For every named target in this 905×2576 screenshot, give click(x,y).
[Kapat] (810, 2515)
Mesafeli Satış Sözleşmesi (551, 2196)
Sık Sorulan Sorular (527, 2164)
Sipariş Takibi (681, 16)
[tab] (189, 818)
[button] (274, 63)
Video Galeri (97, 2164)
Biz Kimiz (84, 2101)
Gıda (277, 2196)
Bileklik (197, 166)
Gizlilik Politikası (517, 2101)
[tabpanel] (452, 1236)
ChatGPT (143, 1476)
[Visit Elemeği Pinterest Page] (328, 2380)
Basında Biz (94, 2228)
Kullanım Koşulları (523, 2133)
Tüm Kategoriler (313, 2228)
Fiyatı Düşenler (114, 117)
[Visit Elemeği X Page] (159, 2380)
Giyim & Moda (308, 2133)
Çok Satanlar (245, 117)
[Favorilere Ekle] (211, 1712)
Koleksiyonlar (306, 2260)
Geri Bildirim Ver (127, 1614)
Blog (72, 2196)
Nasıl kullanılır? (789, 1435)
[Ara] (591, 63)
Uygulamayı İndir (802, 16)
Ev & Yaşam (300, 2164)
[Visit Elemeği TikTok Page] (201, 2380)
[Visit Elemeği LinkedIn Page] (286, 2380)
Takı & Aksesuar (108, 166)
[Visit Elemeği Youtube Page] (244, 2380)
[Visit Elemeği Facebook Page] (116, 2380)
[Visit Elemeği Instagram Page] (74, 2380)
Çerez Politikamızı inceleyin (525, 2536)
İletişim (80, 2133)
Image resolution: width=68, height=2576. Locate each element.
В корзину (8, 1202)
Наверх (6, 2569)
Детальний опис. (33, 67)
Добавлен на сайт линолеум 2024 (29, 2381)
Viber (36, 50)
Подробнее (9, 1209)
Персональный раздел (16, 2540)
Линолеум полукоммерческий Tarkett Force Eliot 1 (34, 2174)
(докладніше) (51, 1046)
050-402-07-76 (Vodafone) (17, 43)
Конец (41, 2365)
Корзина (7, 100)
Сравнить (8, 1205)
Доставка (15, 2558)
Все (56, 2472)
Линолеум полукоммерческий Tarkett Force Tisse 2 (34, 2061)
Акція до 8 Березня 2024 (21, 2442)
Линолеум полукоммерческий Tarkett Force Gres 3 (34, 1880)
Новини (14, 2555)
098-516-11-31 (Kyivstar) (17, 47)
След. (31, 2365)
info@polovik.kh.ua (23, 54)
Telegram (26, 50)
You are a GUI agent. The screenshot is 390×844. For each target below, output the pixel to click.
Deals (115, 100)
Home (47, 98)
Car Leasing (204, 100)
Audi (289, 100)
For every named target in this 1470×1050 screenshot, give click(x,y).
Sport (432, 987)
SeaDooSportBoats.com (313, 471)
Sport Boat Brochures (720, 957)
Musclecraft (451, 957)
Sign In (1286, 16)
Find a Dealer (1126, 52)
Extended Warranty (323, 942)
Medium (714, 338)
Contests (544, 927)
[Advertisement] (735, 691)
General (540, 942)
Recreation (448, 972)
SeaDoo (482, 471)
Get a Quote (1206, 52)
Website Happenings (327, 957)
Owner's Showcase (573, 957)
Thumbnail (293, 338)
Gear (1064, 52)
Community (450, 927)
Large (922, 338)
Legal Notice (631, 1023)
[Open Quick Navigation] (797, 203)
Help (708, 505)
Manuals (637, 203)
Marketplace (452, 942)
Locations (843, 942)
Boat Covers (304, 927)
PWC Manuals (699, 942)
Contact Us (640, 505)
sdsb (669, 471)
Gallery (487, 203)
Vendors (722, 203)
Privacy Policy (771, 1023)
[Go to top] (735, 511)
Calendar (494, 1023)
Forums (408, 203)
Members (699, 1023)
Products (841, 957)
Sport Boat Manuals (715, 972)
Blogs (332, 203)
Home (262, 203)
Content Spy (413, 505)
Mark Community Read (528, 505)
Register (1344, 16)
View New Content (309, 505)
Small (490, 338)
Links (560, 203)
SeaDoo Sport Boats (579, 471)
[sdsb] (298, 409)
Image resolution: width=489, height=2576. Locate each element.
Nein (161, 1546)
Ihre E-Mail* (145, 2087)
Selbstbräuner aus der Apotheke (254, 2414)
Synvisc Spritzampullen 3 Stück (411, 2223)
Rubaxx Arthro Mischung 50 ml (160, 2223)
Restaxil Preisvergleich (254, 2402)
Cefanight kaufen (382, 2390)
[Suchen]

== == ==

YOUR OBJECTIVE.
Nothing but the lines from the one holding "Help (708, 505)" through the last line of the data may be output, and each must match exactly.

OUTPUT.
Help (708, 505)
Manuals (637, 203)
Marketplace (452, 942)
Locations (843, 942)
Boat Covers (304, 927)
PWC Manuals (699, 942)
Contact Us (640, 505)
sdsb (669, 471)
Gallery (487, 203)
Vendors (722, 203)
Privacy Policy (771, 1023)
[Go to top] (735, 511)
Calendar (494, 1023)
Forums (408, 203)
Members (699, 1023)
Products (841, 957)
Sport Boat Manuals (715, 972)
Blogs (332, 203)
Home (262, 203)
Content Spy (413, 505)
Mark Community Read (528, 505)
Register (1344, 16)
View New Content (309, 505)
Small (490, 338)
Links (560, 203)
SeaDoo Sport Boats (579, 471)
[sdsb] (298, 409)
Image resolution: width=489, height=2576. Locate each element.
Nein (161, 1546)
Ihre E-Mail* (145, 2087)
Selbstbräuner aus der Apotheke (254, 2414)
Synvisc Spritzampullen 3 Stück (411, 2223)
Rubaxx Arthro Mischung 50 ml (160, 2223)
Restaxil Preisvergleich (254, 2402)
Cefanight kaufen (382, 2390)
[Suchen]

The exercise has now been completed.